Signed Carl Milles. Foundry mark Andro Fondeur. The motif conceived 1899 - 1900. Bronze, brown patina, height 19 cm, length 39.5 cm.
Bukowski Auktioner, Important Winter Sale 637, 8 - 10 December 2021, lot 648.
Conrad Köper, "Carl Milles", 1913, p. 49.
Henrik Cornell, "Carl Milles. Hans verk", SAK, 1963, the motif included in the catalogue raisonné, p. 247.
Erik Näslund, "Carl Milles - A Biography", 1991, the motif mentioned p. 46, depicted in another version p. 47, and included in the catalogue raisonné p. 332.
Carl Milles was a Swedish sculptor born in Lägga.
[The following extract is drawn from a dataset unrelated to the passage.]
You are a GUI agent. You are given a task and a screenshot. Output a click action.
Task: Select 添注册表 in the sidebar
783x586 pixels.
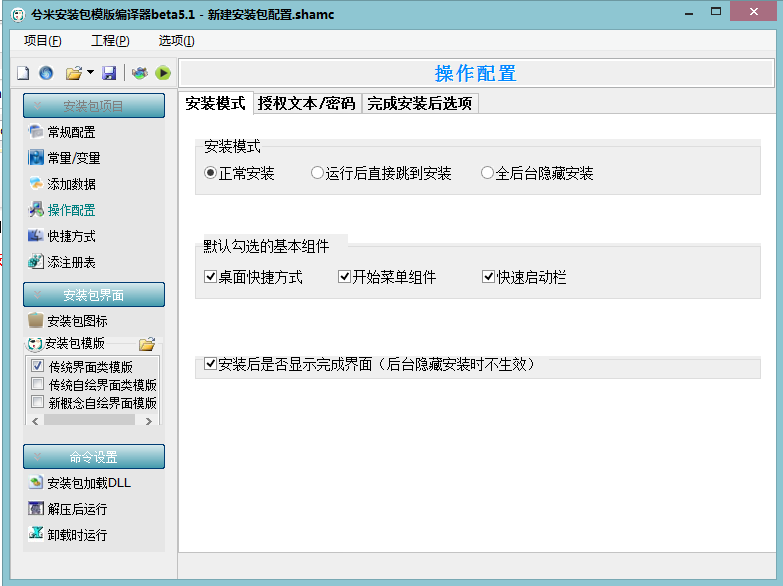coord(71,262)
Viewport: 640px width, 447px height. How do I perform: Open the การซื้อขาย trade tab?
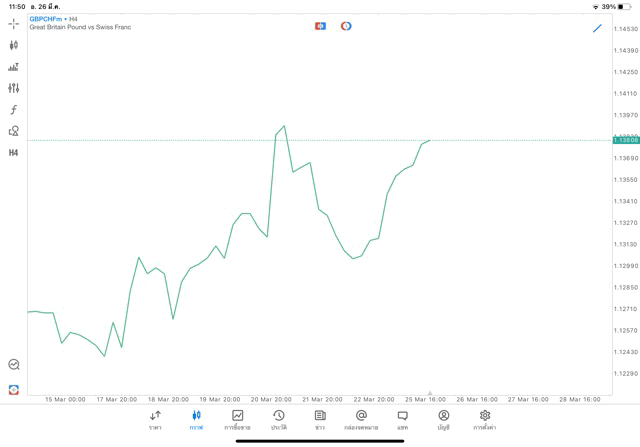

He studied at the Technical School in Stockholm, at the Ecole des Beaux-Arts in Paris under Auguste Rodin and on study trips to Germany, the Netherlands and Belgium. In Paris he came to stay for many years and made a living as an ornament carver. He studied the animals in the Jardin des Plantes (the Zoological Garden) and was strongly influenced by Auguste Rodin. Milles made a breakthrough with a monument to Sten Sture in Uppsala. He exhibited at the World's Fair in 1900 and was later given a solo exhibition at the Tate Gallery in London. Milles was professor of modeling at the Royal Academy of Arts in Stockholm. Well-known sculptures in public places signed by Carl Milles are the "Gustav Vasa" statue at the Nordic Museum, "Orfeusgruppen" outside the concert hall in Stockholm and the "Poseidonfontänen" in Gothenburg.